*WHAT YOU ARE ASKED TO DO*. Only the lines from the line that contains "Open settings gear for the first pivot" through the final line of the entries below belong in your answer, copied exactly and without pictures.

════════════════════

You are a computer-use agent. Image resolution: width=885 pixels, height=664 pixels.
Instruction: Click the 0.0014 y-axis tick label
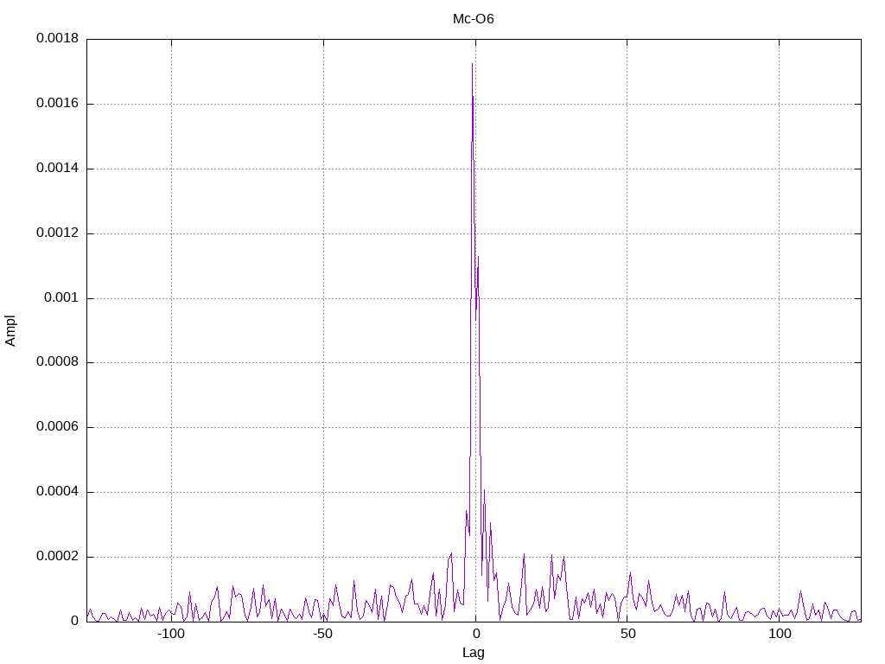pos(58,168)
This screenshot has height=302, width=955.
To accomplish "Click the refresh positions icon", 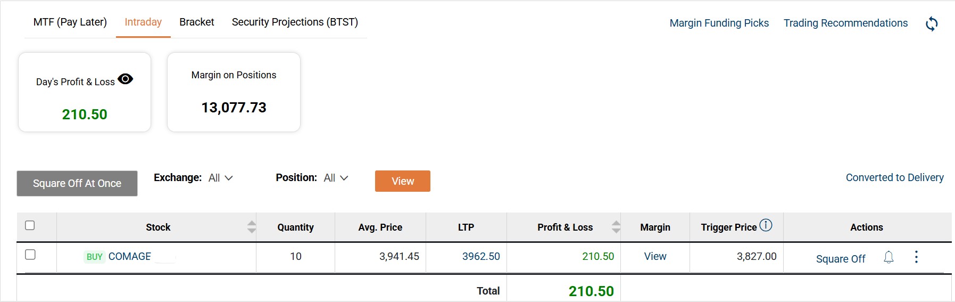I will pyautogui.click(x=932, y=23).

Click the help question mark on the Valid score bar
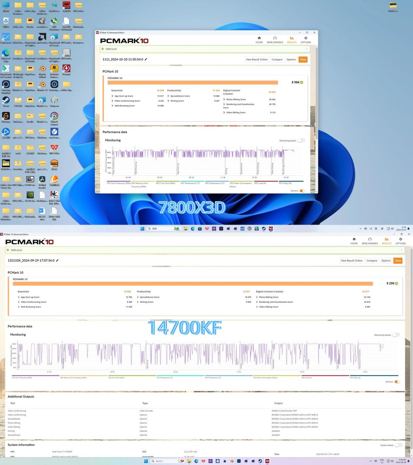[x=306, y=49]
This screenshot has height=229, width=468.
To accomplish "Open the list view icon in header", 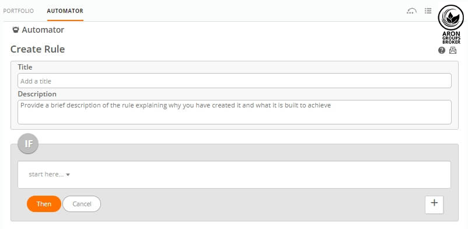I will tap(428, 11).
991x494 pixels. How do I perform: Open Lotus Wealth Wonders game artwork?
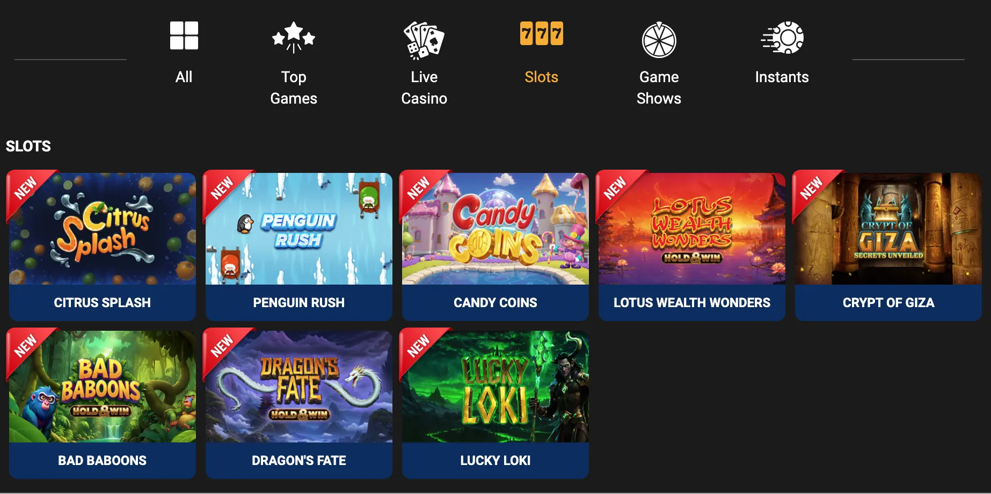point(692,229)
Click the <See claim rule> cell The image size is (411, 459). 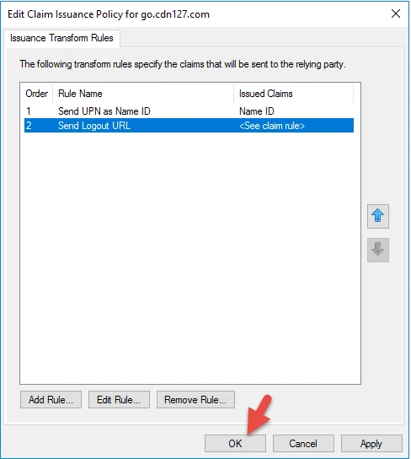[272, 126]
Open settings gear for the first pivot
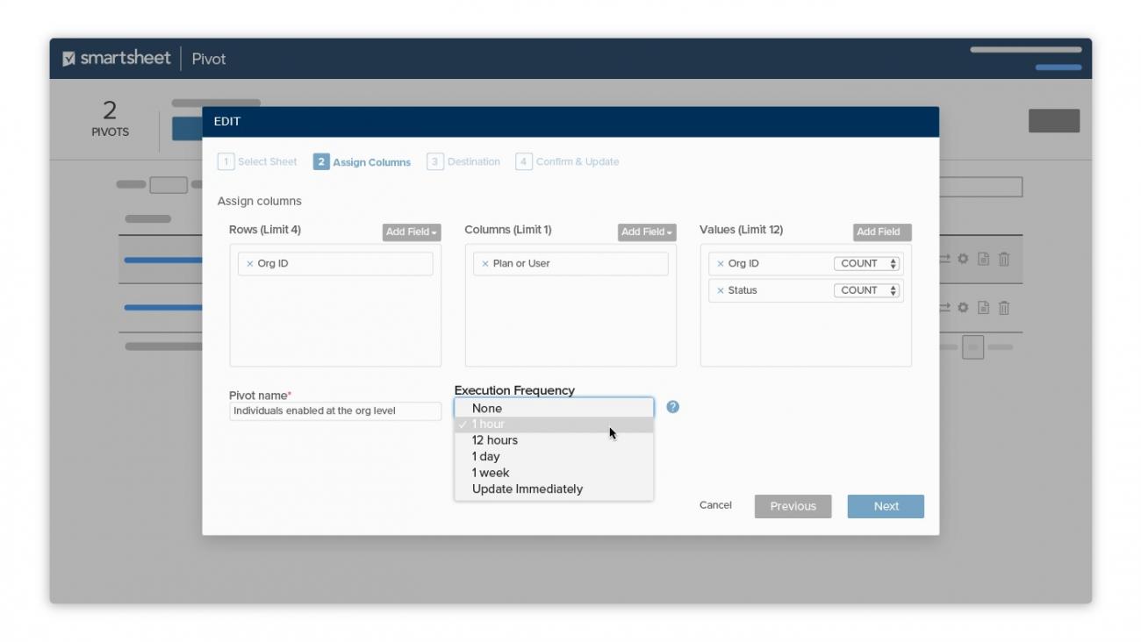This screenshot has width=1141, height=642. pyautogui.click(x=964, y=258)
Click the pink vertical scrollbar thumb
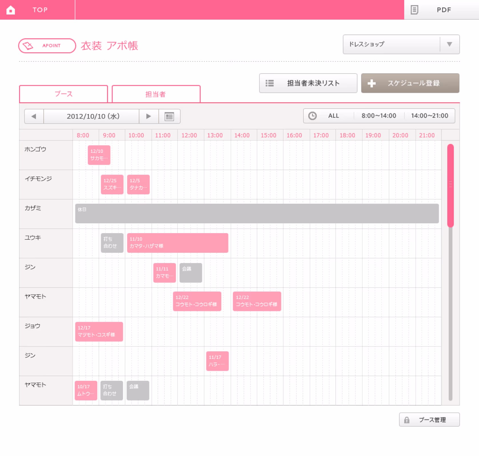This screenshot has width=479, height=456. tap(450, 186)
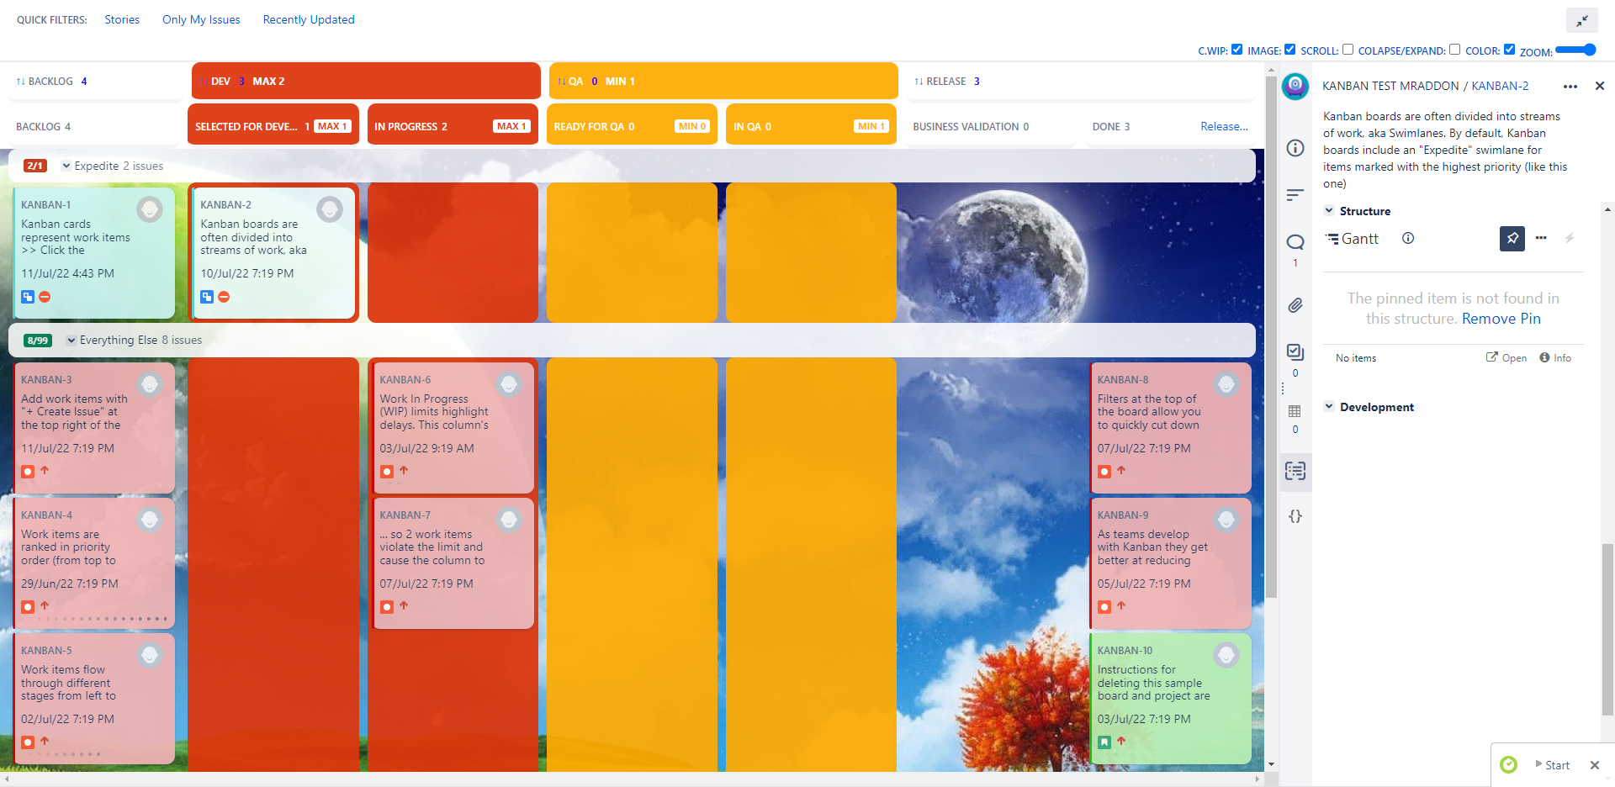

════════════════════

*OUTPUT OF THE EXERCISE*.
Open settings gear for the first pivot
This screenshot has width=1141, height=642. pyautogui.click(x=964, y=258)
Click the pink vertical scrollbar thumb
This screenshot has width=479, height=456. tap(450, 186)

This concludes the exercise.